Data Types: `double` | `single` | `int8` | `int16` | `int32` | `int64` | `uint8` | `uint16` | `uint32` | `uint64` | `logical` | `table` | `timetable`
Complex Number Support: Yes

Dimension to operate along, specified as a positive integer scalar. If you do not specify the dimension, then the default is the first array dimension of size greater than 1.

Dimension `dim` indicates the dimension whose length reduces to `1`. The `size(B,dim)` is `1`, while the sizes of all other dimensions remain the same.

Consider a two-dimensional input array, `A`.

• If `dim = 1`, then `prod(A,1)` returns a row vector containing the product of the elements in each column. • If `dim = 2`, then `prod(A,2)` returns a column vector containing the product of the elements in each row. `prod` returns `A` when `dim` is greater than `ndims(A)`.

Data Types: `double` | `single` | `int8` | `int16` | `int32` | `int64` | `uint8` | `uint16` | `uint32` | `uint64`

Vector of dimensions, specified as a vector of positive integers. Each element represents a dimension of the input array. The lengths of the output in the specified operating dimensions are 1, while the others remain the same.

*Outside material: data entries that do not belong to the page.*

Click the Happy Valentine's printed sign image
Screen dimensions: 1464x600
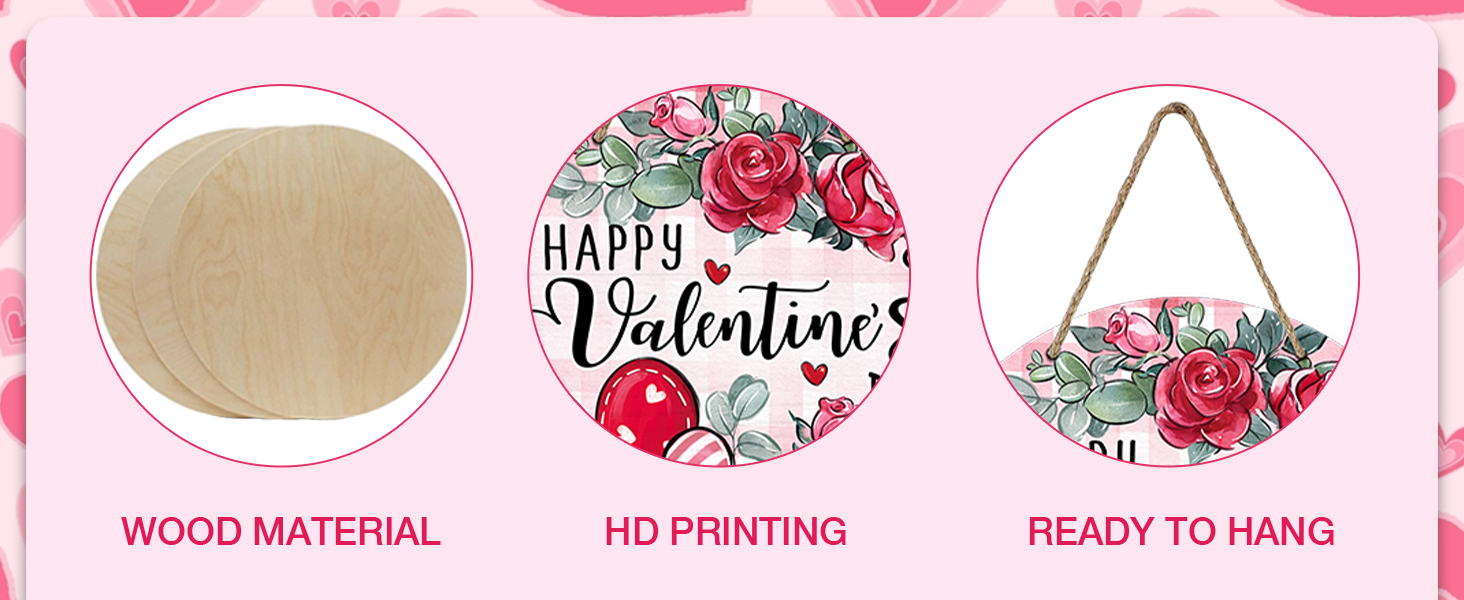click(x=719, y=276)
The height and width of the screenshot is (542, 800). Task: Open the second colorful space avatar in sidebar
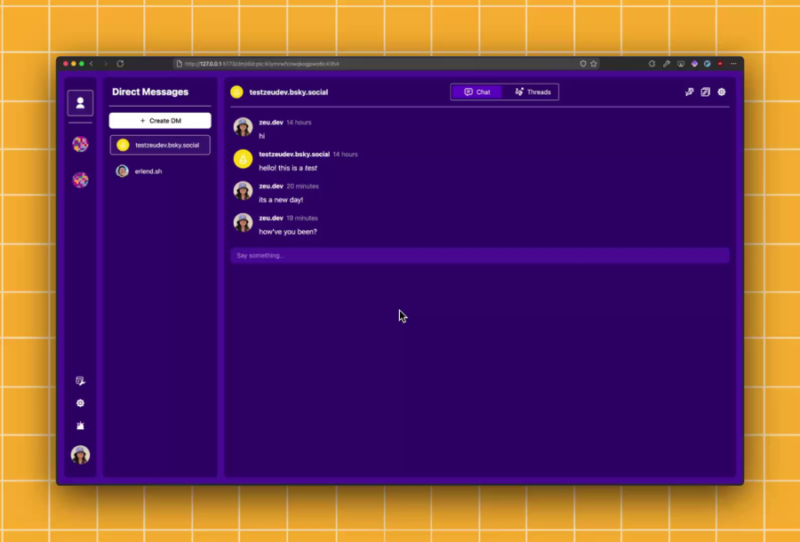point(80,180)
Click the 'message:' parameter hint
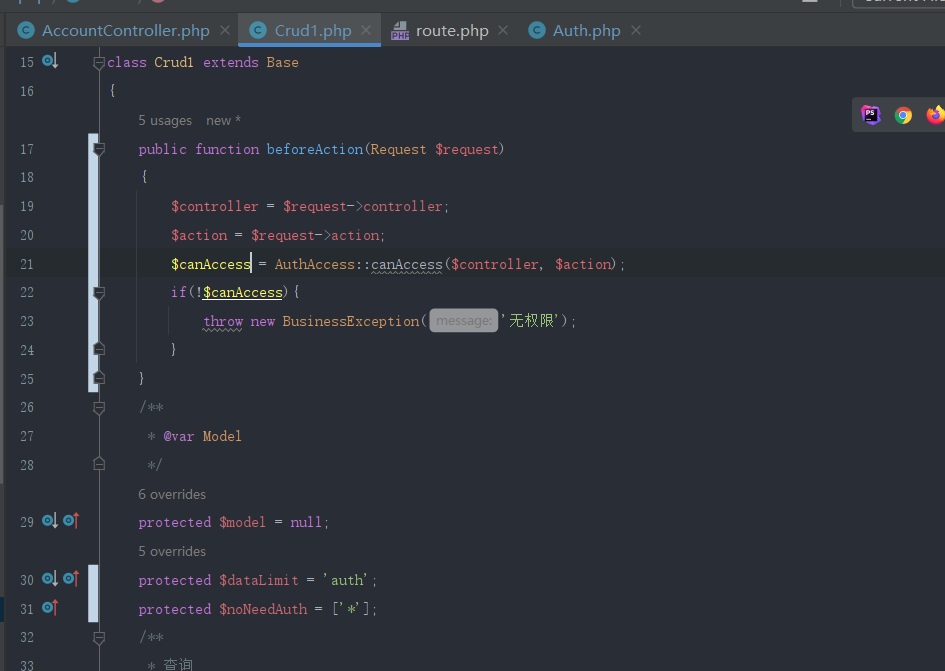945x671 pixels. click(x=463, y=321)
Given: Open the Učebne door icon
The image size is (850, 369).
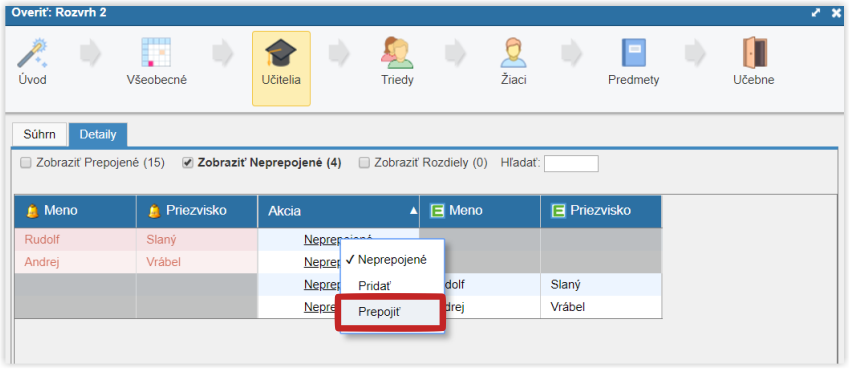Looking at the screenshot, I should (x=754, y=53).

Consider a 2-by-3-by-3 input array, `A`. Then `prod(A,[1 2])` returns a 1-by-1-by-3 array whose elements are the products of each page of `A`. Data Types: `double` | `single` | `int8` | `int16` | `int32` | `int64` | `uint8` | `uint16` | `uint32` | `uint64`

Output class, specified as `"default"`, `"double"`, or `"native"`, and which defines the data type of the output, `B`.

`outtype`Output data type
`"default"``double`, unless the input data type is `single`, `table`, or `timetable`. In which case, the output data type is `single` or `table`, respectively.
`"double"``double`, unless the input data type is `table` or `timetable`. In which case, the output data type is `table`.
`"native"`Same data type as the input array, `A`, unless the input data type is `timetable`. In which case, the output data type is `table`.

Missing value condition, specified as one of these values:

• `"includemissing"` or `"includenan"` — Include `NaN` values in `A` when computing the product. If any element in the operating dimension is `NaN`, then the corresponding element in `B` is `NaN`. `"includemissing"` and `"includenan"` have the same behavior.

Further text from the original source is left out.